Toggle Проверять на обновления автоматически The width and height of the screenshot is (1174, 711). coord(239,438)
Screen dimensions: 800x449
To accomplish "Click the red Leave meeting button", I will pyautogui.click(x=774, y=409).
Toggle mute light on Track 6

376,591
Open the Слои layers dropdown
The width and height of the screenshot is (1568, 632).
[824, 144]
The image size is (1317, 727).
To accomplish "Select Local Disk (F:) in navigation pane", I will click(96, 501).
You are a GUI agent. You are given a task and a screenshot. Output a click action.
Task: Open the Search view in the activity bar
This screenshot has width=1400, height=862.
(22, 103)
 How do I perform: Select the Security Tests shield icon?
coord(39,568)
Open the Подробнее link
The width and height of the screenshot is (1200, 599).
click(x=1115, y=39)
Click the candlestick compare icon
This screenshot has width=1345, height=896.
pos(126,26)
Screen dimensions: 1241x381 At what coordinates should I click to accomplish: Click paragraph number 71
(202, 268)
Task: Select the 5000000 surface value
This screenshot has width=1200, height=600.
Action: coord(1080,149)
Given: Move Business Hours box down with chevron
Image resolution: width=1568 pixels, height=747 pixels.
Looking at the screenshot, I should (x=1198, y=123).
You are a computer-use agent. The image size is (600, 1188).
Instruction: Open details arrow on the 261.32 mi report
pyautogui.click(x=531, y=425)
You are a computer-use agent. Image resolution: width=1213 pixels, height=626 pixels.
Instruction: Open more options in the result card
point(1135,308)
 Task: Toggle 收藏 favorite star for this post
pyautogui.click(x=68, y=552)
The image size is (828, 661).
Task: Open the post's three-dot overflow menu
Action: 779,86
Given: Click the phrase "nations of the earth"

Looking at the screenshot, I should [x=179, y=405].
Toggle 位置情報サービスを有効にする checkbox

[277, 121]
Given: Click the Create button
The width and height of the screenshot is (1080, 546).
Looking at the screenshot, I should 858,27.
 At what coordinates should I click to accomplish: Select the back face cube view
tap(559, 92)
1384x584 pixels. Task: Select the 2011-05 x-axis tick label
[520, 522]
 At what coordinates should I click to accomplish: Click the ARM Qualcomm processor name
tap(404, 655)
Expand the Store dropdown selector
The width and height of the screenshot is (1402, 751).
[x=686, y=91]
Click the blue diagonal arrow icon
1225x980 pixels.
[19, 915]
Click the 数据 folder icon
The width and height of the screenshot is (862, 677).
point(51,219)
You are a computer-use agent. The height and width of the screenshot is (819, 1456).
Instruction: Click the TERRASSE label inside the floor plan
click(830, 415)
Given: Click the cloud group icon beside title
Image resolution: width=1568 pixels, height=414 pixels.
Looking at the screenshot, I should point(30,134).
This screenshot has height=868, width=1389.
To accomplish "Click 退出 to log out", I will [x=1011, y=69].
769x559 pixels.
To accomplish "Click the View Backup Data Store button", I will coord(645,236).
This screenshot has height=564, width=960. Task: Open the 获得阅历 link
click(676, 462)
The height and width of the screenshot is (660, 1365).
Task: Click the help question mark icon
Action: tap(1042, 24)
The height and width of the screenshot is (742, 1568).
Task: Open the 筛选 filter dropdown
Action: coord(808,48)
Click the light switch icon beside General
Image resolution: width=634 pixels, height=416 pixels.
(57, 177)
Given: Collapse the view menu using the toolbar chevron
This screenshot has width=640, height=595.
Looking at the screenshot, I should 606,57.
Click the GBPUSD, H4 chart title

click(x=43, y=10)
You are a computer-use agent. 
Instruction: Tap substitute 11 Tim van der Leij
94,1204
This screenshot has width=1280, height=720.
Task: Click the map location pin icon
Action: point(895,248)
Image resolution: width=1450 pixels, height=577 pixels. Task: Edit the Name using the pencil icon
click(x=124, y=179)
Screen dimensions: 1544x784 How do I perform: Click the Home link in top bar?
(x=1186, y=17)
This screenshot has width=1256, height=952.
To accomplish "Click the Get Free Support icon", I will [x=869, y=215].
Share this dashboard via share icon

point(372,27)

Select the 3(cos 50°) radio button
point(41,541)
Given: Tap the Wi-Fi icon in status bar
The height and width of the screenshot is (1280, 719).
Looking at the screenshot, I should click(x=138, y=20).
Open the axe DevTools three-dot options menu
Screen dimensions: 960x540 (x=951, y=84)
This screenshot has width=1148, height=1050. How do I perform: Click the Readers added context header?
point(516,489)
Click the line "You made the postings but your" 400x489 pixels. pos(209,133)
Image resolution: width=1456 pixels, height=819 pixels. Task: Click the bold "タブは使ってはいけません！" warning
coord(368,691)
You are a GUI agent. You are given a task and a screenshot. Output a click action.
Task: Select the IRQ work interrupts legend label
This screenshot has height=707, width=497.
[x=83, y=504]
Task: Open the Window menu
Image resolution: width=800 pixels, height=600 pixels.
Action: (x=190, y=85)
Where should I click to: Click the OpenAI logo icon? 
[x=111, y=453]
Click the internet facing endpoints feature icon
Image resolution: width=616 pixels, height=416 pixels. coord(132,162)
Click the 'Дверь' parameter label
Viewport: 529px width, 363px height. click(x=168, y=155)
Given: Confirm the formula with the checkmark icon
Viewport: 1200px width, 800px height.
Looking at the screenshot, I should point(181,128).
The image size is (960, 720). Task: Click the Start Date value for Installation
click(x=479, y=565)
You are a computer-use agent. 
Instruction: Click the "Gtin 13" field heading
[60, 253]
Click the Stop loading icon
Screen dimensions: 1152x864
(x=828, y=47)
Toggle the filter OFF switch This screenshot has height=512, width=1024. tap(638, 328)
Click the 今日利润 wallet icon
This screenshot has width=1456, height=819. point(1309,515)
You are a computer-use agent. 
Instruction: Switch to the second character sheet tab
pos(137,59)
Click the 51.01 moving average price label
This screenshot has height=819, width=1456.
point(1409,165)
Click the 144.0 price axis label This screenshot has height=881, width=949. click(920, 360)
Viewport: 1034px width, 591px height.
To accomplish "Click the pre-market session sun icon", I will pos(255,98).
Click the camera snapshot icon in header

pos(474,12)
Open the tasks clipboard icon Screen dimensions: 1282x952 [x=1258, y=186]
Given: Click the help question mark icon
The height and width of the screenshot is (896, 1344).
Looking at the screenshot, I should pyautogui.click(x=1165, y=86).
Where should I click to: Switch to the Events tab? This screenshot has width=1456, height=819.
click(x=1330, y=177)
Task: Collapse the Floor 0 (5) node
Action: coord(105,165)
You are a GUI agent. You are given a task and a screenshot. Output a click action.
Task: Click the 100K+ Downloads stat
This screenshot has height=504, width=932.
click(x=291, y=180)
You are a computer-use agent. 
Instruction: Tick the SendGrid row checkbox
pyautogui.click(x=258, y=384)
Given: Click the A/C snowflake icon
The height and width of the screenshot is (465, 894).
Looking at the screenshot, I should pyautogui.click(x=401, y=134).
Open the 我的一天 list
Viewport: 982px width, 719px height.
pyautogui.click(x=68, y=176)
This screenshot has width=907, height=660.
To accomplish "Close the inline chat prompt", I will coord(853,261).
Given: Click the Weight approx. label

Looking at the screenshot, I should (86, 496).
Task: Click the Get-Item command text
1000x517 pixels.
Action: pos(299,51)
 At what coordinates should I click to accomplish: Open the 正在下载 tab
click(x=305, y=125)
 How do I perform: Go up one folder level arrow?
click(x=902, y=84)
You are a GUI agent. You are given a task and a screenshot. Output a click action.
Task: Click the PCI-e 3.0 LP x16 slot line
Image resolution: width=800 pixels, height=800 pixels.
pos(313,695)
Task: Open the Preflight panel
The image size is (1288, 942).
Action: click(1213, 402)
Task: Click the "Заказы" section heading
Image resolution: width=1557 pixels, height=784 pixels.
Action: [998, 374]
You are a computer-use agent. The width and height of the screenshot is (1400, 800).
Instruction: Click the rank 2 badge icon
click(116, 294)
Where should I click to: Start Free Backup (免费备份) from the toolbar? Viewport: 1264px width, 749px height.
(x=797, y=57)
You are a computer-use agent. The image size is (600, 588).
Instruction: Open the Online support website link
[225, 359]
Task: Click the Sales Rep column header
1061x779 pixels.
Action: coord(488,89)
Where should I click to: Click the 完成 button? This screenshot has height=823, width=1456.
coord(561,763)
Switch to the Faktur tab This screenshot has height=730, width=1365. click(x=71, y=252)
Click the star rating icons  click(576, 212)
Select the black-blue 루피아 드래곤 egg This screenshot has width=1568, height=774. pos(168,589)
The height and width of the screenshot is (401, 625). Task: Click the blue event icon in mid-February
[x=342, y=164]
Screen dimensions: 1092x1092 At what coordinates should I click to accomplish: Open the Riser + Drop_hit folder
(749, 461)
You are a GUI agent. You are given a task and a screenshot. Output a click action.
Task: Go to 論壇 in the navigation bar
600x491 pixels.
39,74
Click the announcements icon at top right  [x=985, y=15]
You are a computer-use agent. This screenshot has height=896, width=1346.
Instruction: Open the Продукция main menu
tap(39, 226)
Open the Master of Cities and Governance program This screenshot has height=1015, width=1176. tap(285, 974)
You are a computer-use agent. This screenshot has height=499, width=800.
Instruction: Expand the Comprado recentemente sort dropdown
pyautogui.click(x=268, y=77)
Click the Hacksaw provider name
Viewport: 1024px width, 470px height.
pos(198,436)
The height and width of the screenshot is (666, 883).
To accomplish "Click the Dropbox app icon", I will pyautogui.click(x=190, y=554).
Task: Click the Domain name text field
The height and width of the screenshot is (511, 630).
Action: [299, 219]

^^^^^^^^^^^^^^^^

### SET TASK
Quote verbatim the lines between the one holding "Click the 'Дверь' parameter label" and the one holding "(x=828, y=47)", inclusive.

### REPLY TO THE TASK
Click the 'Дверь' parameter label
Viewport: 529px width, 363px height. click(x=168, y=155)
Given: Confirm the formula with the checkmark icon
Viewport: 1200px width, 800px height.
Looking at the screenshot, I should point(181,128).
The image size is (960, 720). Task: Click the Start Date value for Installation
click(x=479, y=565)
You are a computer-use agent. 
Instruction: Click the "Gtin 13" field heading
[60, 253]
Click the Stop loading icon
Screen dimensions: 1152x864
(x=828, y=47)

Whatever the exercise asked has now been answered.